"""

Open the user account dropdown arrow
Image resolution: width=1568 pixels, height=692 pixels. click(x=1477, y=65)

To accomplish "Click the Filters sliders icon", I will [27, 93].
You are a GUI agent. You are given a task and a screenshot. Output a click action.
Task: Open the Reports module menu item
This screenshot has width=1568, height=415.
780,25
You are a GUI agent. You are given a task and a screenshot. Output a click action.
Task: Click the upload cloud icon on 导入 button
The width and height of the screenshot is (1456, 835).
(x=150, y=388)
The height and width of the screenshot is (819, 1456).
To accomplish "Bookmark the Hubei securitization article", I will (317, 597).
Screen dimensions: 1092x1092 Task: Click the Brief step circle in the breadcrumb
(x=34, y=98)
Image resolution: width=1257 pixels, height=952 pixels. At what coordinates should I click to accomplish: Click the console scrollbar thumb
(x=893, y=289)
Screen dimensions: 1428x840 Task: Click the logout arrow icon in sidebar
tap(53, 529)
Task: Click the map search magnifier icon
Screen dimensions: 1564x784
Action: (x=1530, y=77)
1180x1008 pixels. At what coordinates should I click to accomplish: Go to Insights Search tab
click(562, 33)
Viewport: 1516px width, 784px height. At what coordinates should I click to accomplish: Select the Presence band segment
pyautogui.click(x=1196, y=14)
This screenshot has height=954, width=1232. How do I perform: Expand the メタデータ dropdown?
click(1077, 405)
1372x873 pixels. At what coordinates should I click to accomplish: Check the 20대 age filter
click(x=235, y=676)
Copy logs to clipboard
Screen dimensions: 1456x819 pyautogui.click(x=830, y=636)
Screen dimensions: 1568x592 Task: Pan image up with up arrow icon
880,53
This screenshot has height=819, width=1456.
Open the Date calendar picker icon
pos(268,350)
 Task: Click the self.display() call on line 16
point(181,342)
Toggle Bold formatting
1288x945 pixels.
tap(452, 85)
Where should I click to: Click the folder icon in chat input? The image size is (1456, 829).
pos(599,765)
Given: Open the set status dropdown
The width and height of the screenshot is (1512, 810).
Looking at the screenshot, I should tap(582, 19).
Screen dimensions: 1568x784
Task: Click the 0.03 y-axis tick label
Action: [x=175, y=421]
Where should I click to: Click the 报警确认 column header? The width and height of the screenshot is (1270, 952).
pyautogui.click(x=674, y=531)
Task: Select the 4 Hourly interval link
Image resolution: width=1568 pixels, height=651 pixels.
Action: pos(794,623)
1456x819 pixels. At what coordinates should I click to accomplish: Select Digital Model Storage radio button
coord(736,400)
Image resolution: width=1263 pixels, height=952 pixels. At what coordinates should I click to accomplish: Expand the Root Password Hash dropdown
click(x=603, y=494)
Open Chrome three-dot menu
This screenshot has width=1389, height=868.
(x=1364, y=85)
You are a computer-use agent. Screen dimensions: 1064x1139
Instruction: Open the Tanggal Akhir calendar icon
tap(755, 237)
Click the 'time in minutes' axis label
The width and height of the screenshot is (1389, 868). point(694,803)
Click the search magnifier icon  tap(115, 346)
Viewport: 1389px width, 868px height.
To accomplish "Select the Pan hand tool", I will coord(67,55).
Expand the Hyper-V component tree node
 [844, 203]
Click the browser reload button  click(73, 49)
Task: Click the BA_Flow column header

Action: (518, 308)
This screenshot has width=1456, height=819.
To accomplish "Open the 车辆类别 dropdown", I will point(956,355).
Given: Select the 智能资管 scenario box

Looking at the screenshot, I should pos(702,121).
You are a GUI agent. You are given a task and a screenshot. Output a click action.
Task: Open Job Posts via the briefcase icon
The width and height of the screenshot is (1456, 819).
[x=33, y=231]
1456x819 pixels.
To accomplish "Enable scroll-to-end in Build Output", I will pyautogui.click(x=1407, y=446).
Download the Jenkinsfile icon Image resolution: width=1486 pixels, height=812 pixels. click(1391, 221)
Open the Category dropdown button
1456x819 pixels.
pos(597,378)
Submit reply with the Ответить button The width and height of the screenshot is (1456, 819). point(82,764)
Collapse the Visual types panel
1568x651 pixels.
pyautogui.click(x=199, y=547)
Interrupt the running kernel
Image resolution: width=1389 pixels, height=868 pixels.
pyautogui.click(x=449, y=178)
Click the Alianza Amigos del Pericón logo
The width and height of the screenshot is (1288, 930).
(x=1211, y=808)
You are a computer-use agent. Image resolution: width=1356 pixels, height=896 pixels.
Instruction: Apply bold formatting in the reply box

"""

## Work item
Your reply should consist of all the records, set down exactly.

## Response for this exercise
Open the user account dropdown arrow
Image resolution: width=1568 pixels, height=692 pixels. click(x=1477, y=65)

To accomplish "Click the Filters sliders icon", I will [27, 93].
You are a GUI agent. You are given a task and a screenshot. Output a click action.
Task: Open the Reports module menu item
This screenshot has width=1568, height=415.
780,25
You are a GUI agent. You are given a task and a screenshot. Output a click action.
Task: Click the upload cloud icon on 导入 button
The width and height of the screenshot is (1456, 835).
(x=150, y=388)
The height and width of the screenshot is (819, 1456).
To accomplish "Bookmark the Hubei securitization article", I will (317, 597).
Screen dimensions: 1092x1092 Task: Click the Brief step circle in the breadcrumb
(x=34, y=98)
Image resolution: width=1257 pixels, height=952 pixels. At what coordinates should I click to accomplish: Click the console scrollbar thumb
(x=893, y=289)
Screen dimensions: 1428x840 Task: Click the logout arrow icon in sidebar
tap(53, 529)
Task: Click the map search magnifier icon
Screen dimensions: 1564x784
Action: (x=1530, y=77)
1180x1008 pixels. At what coordinates should I click to accomplish: Go to Insights Search tab
click(562, 33)
Viewport: 1516px width, 784px height. At what coordinates should I click to accomplish: Select the Presence band segment
pyautogui.click(x=1196, y=14)
This screenshot has height=954, width=1232. How do I perform: Expand the メタデータ dropdown?
click(1077, 405)
1372x873 pixels. At what coordinates should I click to accomplish: Check the 20대 age filter
click(x=235, y=676)
Copy logs to clipboard
Screen dimensions: 1456x819 pyautogui.click(x=830, y=636)
Screen dimensions: 1568x592 Task: Pan image up with up arrow icon
880,53
This screenshot has height=819, width=1456.
Open the Date calendar picker icon
pos(268,350)
 Task: Click the self.display() call on line 16
point(181,342)
Toggle Bold formatting
1288x945 pixels.
tap(452, 85)
Where should I click to: Click the folder icon in chat input? The image size is (1456, 829).
pos(599,765)
Given: Open the set status dropdown
The width and height of the screenshot is (1512, 810).
Looking at the screenshot, I should tap(582, 19).
Screen dimensions: 1568x784
Task: Click the 0.03 y-axis tick label
Action: [x=175, y=421]
Where should I click to: Click the 报警确认 column header? The width and height of the screenshot is (1270, 952).
pyautogui.click(x=674, y=531)
Task: Select the 4 Hourly interval link
Image resolution: width=1568 pixels, height=651 pixels.
Action: pos(794,623)
1456x819 pixels. At what coordinates should I click to accomplish: Select Digital Model Storage radio button
coord(736,400)
Image resolution: width=1263 pixels, height=952 pixels. At what coordinates should I click to accomplish: Expand the Root Password Hash dropdown
click(x=603, y=494)
Open Chrome three-dot menu
This screenshot has width=1389, height=868.
(x=1364, y=85)
You are a computer-use agent. Screen dimensions: 1064x1139
Instruction: Open the Tanggal Akhir calendar icon
tap(755, 237)
Click the 'time in minutes' axis label
The width and height of the screenshot is (1389, 868). point(694,803)
Click the search magnifier icon  tap(115, 346)
Viewport: 1389px width, 868px height.
To accomplish "Select the Pan hand tool", I will coord(67,55).
Expand the Hyper-V component tree node
 [844, 203]
Click the browser reload button  click(73, 49)
Task: Click the BA_Flow column header

Action: (518, 308)
This screenshot has width=1456, height=819.
To accomplish "Open the 车辆类别 dropdown", I will point(956,355).
Given: Select the 智能资管 scenario box

Looking at the screenshot, I should pos(702,121).
You are a GUI agent. You are given a task and a screenshot. Output a click action.
Task: Open Job Posts via the briefcase icon
The width and height of the screenshot is (1456, 819).
[x=33, y=231]
1456x819 pixels.
To accomplish "Enable scroll-to-end in Build Output", I will pyautogui.click(x=1407, y=446).
Download the Jenkinsfile icon Image resolution: width=1486 pixels, height=812 pixels. click(1391, 221)
Open the Category dropdown button
1456x819 pixels.
pos(597,378)
Submit reply with the Ответить button The width and height of the screenshot is (1456, 819). point(82,764)
Collapse the Visual types panel
1568x651 pixels.
pyautogui.click(x=199, y=547)
Interrupt the running kernel
Image resolution: width=1389 pixels, height=868 pixels.
pyautogui.click(x=449, y=178)
Click the Alianza Amigos del Pericón logo
The width and height of the screenshot is (1288, 930).
(x=1211, y=808)
You are a computer-use agent. Image resolution: width=1356 pixels, height=896 pixels.
Instruction: Apply bold formatting in the reply box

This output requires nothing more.